CP2403/CP3413 Data Management, Visualization & Data Analysis
Scenario
The California Cooperative Oceanic Fisheries Investigations (CalCOFI) was formed in 1949 to study the
ecological aspects of the sardine population collapse off California. CalCOFI conducts quarterly cruises off
southern & central California, collecting a suite of hydrographic and biological data on station and
underway. The CalCOFI data set represents the longest (1949-present) and most complete (more than
50,000 sampling stations) time series of oceanographic in the world.
The physical, chemical, and biological data collected at regular time and space intervals quickly became
valuable for documenting climatic cycles in the California Current and a range of biological responses to
them. Data collected at depths down to 500 m include: temperature, salinity, oxygen, phosphate, silicate,
nitrate and nitrite, chlorophyll, transmissometer, PAR and C14 primary productivity.

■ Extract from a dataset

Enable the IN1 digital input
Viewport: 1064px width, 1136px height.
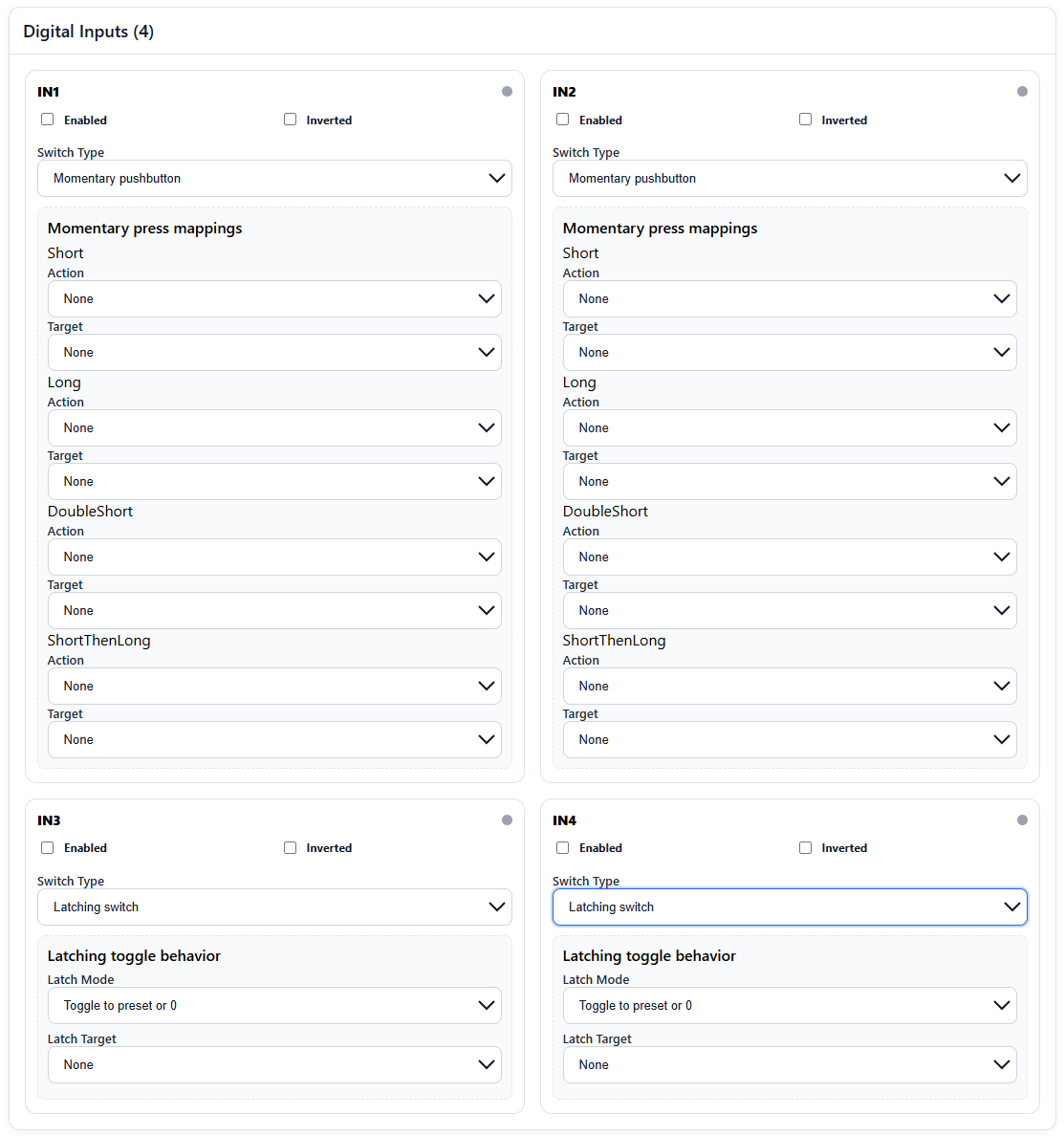coord(47,119)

You are provided with the following:-
1. bottle.csv
2. CalCOFI Database Tables Description - Bottle Table.pdf
Using the dataset and codebook provided, complete the following tasks.
Note:
As this data set contains a big number of sample records, you may be required to apply some preprocessing on the original data to extract less-sized but more valid sample records for some tasks (depending on what variable you would select for each task). It would be your choice which method you
will use (or not use) to reduce the sample size, but it should be logical and must result to generate valid
reduced samples for further processing of each task. For example, reducing the size of the data by simple
cutting-off or random sampling with no supporting reason would not be acceptable.
[Task 1]
Select one categorical variable and one quantitative variable from the dataset to perform ANOVA
analysis. What conclusion can you draw from the ANOVA analysis?
(Note: for the selection of a categorical variable, you can either select an existing categorical variable
directly or generate a new categorical variable by transforming an existing non-categorical variable).
Hint: Refer to Module 5 and Practical 5 for help
[Task 2]
Select two categorical variables from the dataset to perform Chi-Squared Test. What conclusion can
you draw from the Chi-Squared Test?
(Note: for the selection of a categorical variable, you can either select an existing categorical variable
directly or generate a new categorical variable by transforming an existing non-categorical variable.)
(Note: for this task, be careful not to select (or generate) a categorical variable having more than ten categories. Having too many categories may cause the post-hoc test (if necessary) not to make meaningful results.)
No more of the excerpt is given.